Ponting already planning ahead

Source: Cricket365 - November 25, 2006

The fact that Australia opted not to enforce the follow-on despite having England at its mercy shows that Ricky Ponting's team has already started planning for the second Test in Adelaide.

Ponting and his strategists would have toyed with the idea of sending England back in and totally demoralising the tourists after they were bundled out for an insipid 157 on the same pitch that has already yielded 783 to the Australian batsmen.

To kick them while they were down would have appealed to Ponting's ruthless nature. But the pragmatic decision was to give his bowlers a break, let the cracks in the Gabba pitch widen further and utterly flatten England's dispirited bowlers.

With an ageing attack, all-rounder Shane Watson unavailable to pick up some of the workload and the Adelaide match beginning next Friday, the Australians took the conservative alternative.

In the back of their minds was the bitter memory of Calcutta 2001 (when India followed on almost 400 in arrears and stole an amazing win) and the very unlikely prospect that England's batsmen might dig in the second innings.

The thought of a long bowling stint in the Brisbane heat followed by more back-breaking work on the notoriously flat Adelaide track later in the week made today's call easier.

Besides, good weather is forecast for the next two days in Brisbane and England's batsmen have already worked themselves into such a state about the Gabba pitch that Australia knows five sessions is plenty to capture the tourists' 10 wickets.

The much-debated pitch has only served to magnify the inadequacies of England's bowling and batting.

While there is no doubt batting was a far simpler proposition on days one and two, it did not generate into a minefield of yawning cracks and unpredictable bounce as England's first innings disintegration would suggest.
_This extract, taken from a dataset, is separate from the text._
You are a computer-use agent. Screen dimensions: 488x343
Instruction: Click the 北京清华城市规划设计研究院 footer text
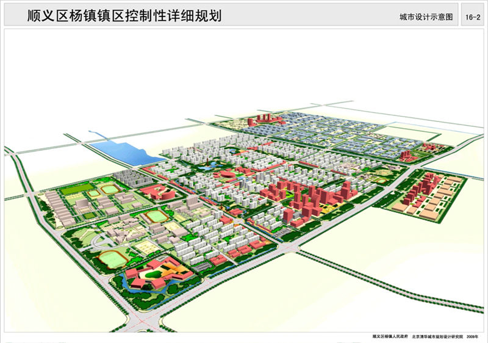[x=437, y=336]
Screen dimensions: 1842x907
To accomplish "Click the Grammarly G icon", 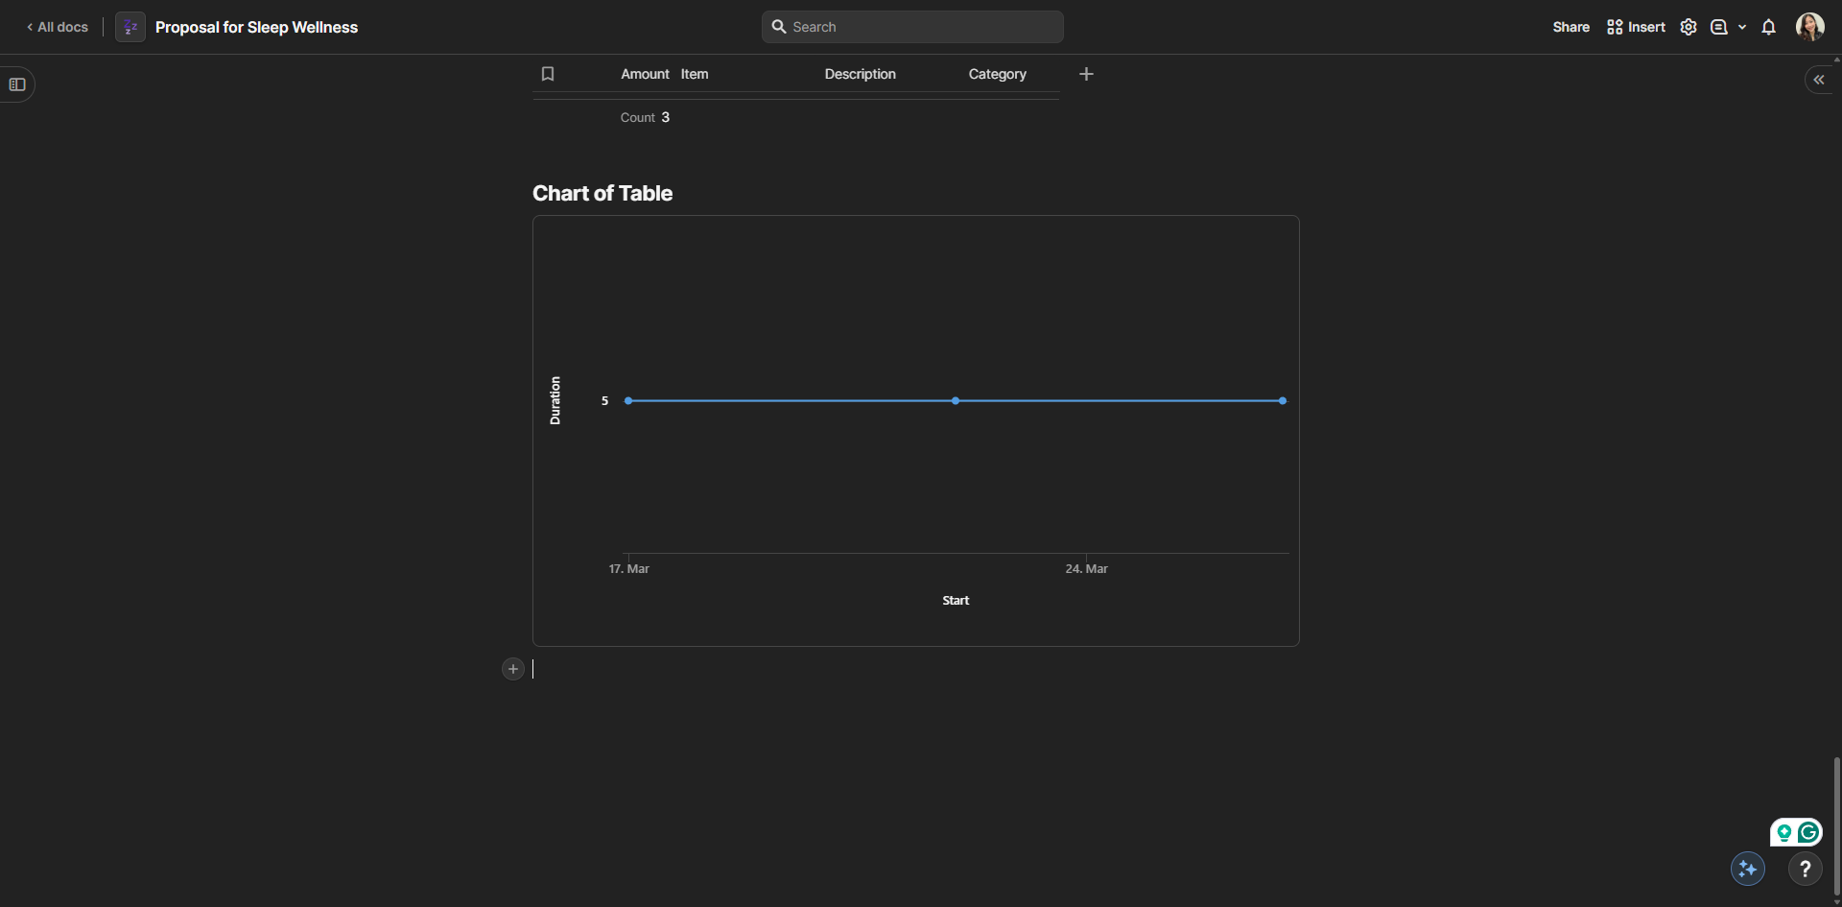I will (x=1808, y=832).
As English wickets fell with depressing regularity, batsmen would stare daggers at the batting surface as if they would have had the opposition bowling at their mercy if not for the pitch.
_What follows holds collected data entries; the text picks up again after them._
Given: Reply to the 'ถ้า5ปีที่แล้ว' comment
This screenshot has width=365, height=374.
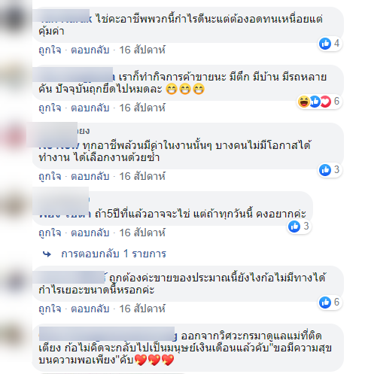Looking at the screenshot, I should tap(90, 233).
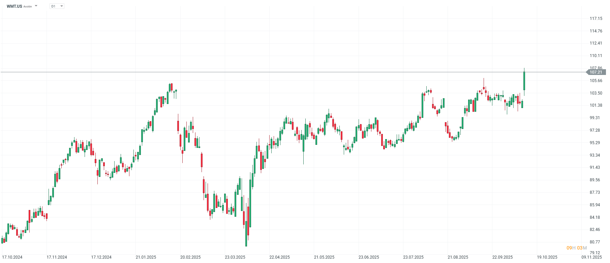Click the 23.07.2025 time axis date
Image resolution: width=610 pixels, height=263 pixels.
pyautogui.click(x=413, y=257)
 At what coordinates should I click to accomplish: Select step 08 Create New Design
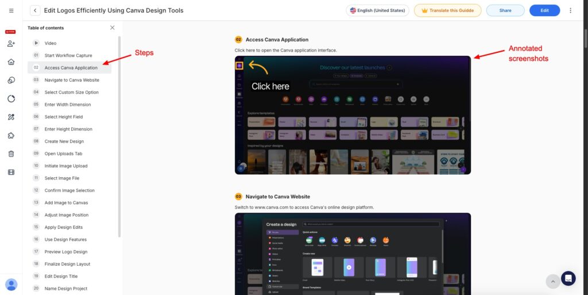point(64,141)
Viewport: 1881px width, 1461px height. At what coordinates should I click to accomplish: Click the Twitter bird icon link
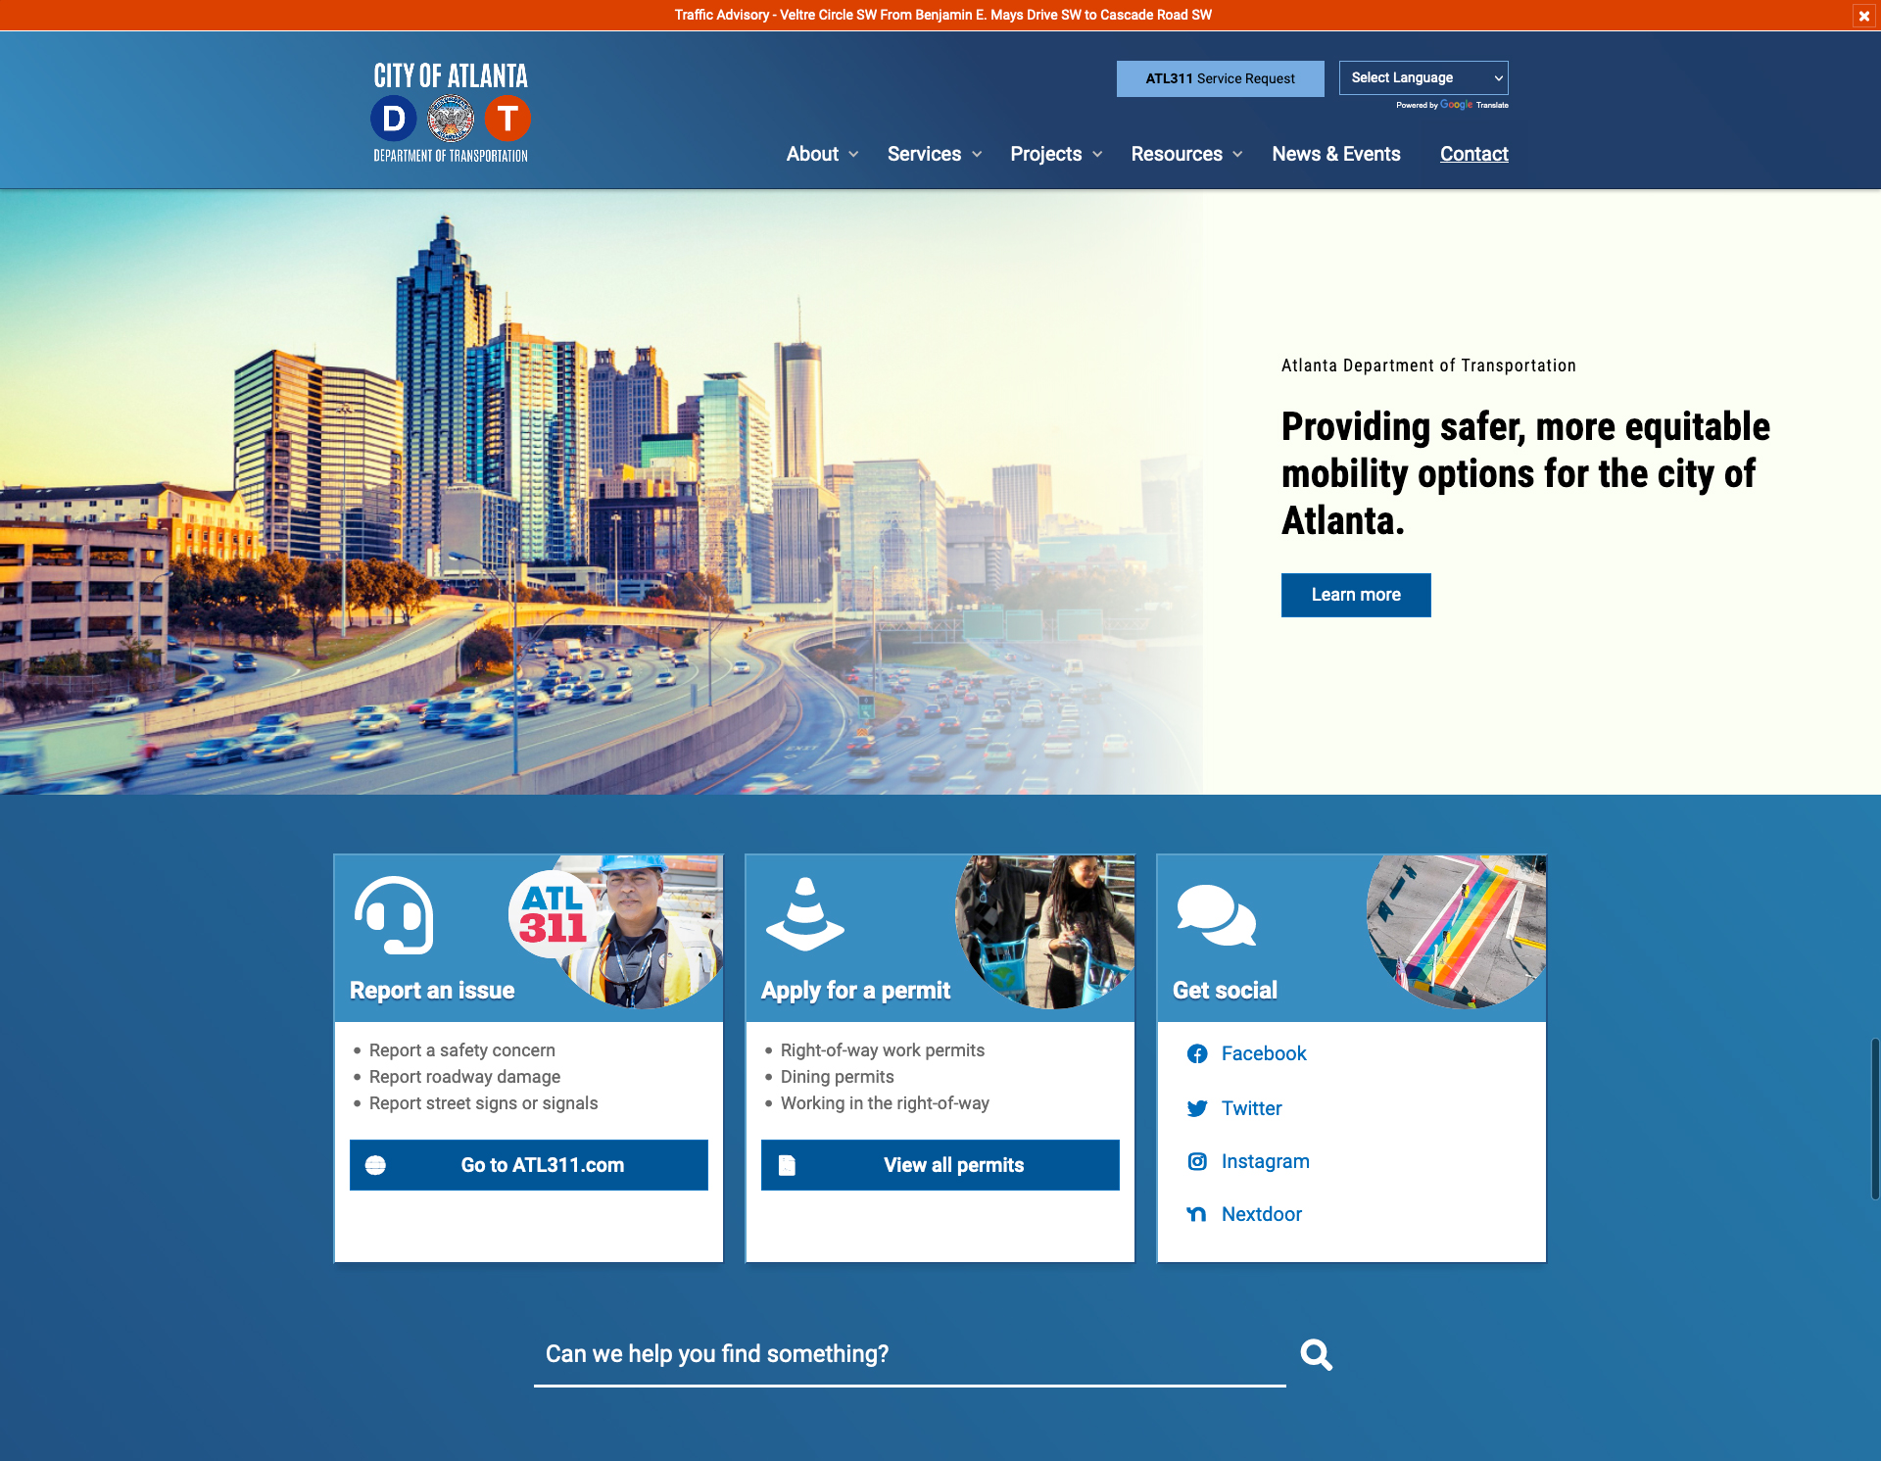click(x=1197, y=1107)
So why did it change so markedly when the Australians came out for a second time, and promptly breezed to 181-1 with the sole breakthrough coming courtesy of a run-out?

It didn't. It's just that Australia has employed tall seamers who hit the pitch hard, reliably plonk the ball in the areas where the cracks are and give the England batsmen so little scope for runs that the pressure builds from ball one.
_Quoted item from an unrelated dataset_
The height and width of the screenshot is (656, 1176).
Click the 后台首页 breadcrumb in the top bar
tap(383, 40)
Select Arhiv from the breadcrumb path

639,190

The England bowlers, by contrast, can't maintain a regular length, do not stick to a plan that allows fields to be set and pressure exerted and serve up an infuriating number of four balls on which the Australians seize.

The best they can hope for is that this Test ends quickly and they erase it from their collective memories given that nothing has gone right for them from the moment the coin landed. And hope to regroup in Adelaide, where the Australians will be ready and waiting.